Französische Zwiebelsuppe

Französische Zwiebelsuppe

hinweise

Obwohl Zwiebelsuppe ein recht einfaches Gericht ist, wird das Endergebnis nur dann großartig, wenn ausschließlich hochwertige Zutaten verwendet werden. Daher ist es am besten, sie mit einer selbst gemachten Rinderbrühe zuzubereiten.

Natürlich kann man auch mit Suppenwürfeln schummeln, wenn man keine anständige Brühe vorrätig hat. Ich möchte nicht heuchlerisch erscheinen, auch ich benutze so etwas gelegentlich, wenn auch ungern.
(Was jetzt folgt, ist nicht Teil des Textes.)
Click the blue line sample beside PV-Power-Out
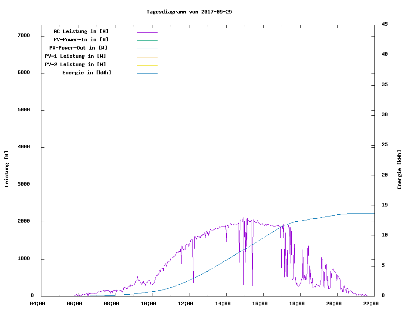This screenshot has width=418, height=313. 147,49
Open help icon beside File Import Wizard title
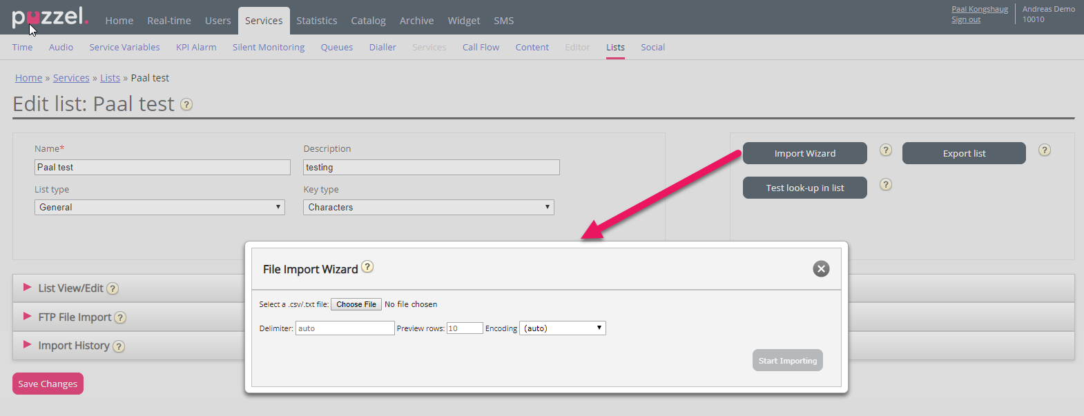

Für die Suppe kann man sowohl Rot- als auch Weißwein verwenden. Wichtig ist, dass es ein Wein ist, den man auch gerne mit Freunden trinken würde. Es gibt keine strikten Regeln, welchen Wein man nehmen sollte, jedoch gibt es ein paar Dinge, die man im Hinterkopf behalten sollte: Beim Karamellisieren erhält die Zwiebel eine leicht süßliche Note, während Käse und Butter eher salzig und schwer sind. Am besten harmonieren dazu leichte, trockene und säurebetonte Weine.

weinauswahl

Weißwein:

  • Burgundy (Chardonnay)
  • Riesling, Pinot Gris
  • Pouilly Fumé & Saint Bris – Sauvignon Blanc
  • Bordeaux – Sauvignon Blanc

Rotwein:

  • Pinot Noir
  • Côtes du Rhône – Syrah, Mourvèdre
  • Zweigelt
  • Pinot Noir
  • Bordeaux – St. Emilion, Pomerol

Alternativen zum Wein:

  • Bier: belgisches Trappistenbier, Dubbel, Tripel. Zu helle, zu bittere oder zu dunkle Sorten sind nicht empfehlenswert. Wählen Sie das Bier passend zum Käse!
  • Sherry: Madeira, Marsala
  • Sekt: echter Champagner
  • Brandy
  • Cognac
  • Calvados

zutaten für 4 personen

portionen 4
  • 800 g Zwiebeln, in feine Scheiben
  • 50 g Butter
  • 2 EL Olivenöl
  • 150 ml Weißwein, trocken (optional, zum Ablöschen)
  • 1 EL Mehl (zum Binden)
  • 1200 ml Gemüsebrühe
  • 1 TL Thymian (getrocknet (oder frisch))
  • 1 Stk Lorbeerblatt
  • Salz (nach Geschmack)
  • Schwarzer Pfeffer (frisch gemahlen)
  • 8 Stk Baguette, in Scheiben (zum Überbacken)
  • 150 g Gruyère (oder Emmentaler), gerieben (zum Überbacken)

zubereitung

  1. Zwiebeln schälen und in ca. 5 mm dicke Ringe schneiden. In einem Topf das Olivenöl erhitzen, die Butter darin schmelzen, Zwiebeln zugeben, salzen und bei niedriger Hitze zugedeckt ca. 10 Minuten dünsten.
  2. Deckel entfernen und bei mittlerer Hitze unter gelegentlichem Rühren weitere 30–40 Minuten karamellisieren. Mehl hinzufügen und gut vermengen. Thymian dazugeben und die Mischung einige Minuten bei mittlerer Hitze weiterbraten, dabei regelmäßig umrühren.
  3. Alkohol (z. B. Wein oder Cognac) zugießen und gründlich verrühren. Lorbeerblätter hinzufügen und die Suppe 7–8 Minuten köcheln lassen, damit der Alkohol verdunstet und die Suppe leicht eindickt.
  4. Mit Brühe aufgießen, pfeffern, umrühren und bei niedriger Hitze zugedeckt etwa 30 Minuten weiterköcheln lassen.
  5. An hektischen oder faulen Tagen direkt servieren – mit geriebenem Käse bestreut. Mit mehr Zeit Weißbrot- oder Baguettescheiben im Ofen oder in der Pfanne rösten (optional Baguette selbst backen).
  6. Suppe in ofenfeste Schalen verteilen, geröstete Brotscheiben darauflegen, großzügig Käse darüber reiben (am Käse nicht sparen!) und bei 190 °C (Ober-/Unterhitze) 15–20 Minuten überbacken.
  7. Ein Cocotte-Topf eignet sich hervorragend für die Zubereitung der Zwiebelsuppe. Eine Variante aus Gusseisen ist besonders empfehlenswert, da sie unempfindlicher gegenüber Temperaturschwankungen ist.